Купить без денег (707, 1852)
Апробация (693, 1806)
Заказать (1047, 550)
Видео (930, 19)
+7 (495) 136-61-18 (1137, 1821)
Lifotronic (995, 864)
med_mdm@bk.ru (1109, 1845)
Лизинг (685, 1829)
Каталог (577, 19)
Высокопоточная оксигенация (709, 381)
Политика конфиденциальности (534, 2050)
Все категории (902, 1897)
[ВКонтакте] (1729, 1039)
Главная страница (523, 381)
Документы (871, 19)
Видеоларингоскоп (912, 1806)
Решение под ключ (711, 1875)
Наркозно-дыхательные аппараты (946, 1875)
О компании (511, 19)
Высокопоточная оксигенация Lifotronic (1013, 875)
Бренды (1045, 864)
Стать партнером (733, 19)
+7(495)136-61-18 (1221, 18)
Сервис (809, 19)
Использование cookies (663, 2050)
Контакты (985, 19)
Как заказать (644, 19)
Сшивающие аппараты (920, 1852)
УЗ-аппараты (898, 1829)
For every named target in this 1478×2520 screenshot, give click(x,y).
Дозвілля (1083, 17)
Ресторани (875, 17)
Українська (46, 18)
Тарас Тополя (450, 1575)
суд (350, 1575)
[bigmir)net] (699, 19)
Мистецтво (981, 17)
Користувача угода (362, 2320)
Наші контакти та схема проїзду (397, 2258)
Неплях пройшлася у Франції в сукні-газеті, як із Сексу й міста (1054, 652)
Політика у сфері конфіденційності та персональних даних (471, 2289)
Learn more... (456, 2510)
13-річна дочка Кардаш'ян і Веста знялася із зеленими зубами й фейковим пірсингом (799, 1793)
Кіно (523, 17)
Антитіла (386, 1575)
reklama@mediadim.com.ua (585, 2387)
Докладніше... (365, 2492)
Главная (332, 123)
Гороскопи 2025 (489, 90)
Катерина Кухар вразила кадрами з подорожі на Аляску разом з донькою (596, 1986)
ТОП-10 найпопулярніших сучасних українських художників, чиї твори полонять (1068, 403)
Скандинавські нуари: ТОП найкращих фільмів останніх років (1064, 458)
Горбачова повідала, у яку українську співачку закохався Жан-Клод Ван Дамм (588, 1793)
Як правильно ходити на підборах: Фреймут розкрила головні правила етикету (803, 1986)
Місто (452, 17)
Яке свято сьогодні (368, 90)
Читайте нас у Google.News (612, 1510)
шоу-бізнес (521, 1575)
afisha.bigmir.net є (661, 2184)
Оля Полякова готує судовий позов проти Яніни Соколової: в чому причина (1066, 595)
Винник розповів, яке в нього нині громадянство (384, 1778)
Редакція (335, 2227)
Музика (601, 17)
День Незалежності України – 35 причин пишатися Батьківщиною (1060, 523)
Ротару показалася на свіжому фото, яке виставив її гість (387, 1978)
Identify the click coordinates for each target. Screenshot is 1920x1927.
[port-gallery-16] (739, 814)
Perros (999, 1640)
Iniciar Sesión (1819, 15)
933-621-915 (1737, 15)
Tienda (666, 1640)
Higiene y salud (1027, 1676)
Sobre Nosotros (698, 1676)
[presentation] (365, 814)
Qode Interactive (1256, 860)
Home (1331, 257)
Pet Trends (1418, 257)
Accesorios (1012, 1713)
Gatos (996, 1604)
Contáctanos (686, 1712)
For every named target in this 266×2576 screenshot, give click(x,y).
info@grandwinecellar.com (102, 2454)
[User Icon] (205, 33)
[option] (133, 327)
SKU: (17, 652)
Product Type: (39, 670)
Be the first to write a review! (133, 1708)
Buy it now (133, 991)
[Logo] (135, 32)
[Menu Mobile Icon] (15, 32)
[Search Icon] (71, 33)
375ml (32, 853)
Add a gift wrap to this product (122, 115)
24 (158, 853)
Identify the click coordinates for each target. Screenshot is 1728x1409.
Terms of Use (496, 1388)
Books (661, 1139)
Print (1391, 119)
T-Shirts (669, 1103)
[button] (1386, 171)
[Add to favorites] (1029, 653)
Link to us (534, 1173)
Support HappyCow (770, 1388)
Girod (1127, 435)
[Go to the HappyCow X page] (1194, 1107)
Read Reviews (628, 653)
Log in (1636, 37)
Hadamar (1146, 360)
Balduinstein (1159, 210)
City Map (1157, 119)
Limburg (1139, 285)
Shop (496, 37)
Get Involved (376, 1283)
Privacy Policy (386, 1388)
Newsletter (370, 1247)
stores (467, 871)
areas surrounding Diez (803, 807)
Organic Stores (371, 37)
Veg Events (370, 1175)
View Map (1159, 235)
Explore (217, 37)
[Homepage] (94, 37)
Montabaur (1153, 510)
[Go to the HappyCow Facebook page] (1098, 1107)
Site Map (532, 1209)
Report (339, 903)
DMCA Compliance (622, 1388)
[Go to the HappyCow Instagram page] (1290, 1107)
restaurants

----

### Your assignment
Scan the entries for lines holding the string "Identify", then copy every one of them.

### Result
Identify the click coordinates for each target. Screenshot is 1920x1927.
Identify the click coordinates for each target. Screenshot is 1728x1409.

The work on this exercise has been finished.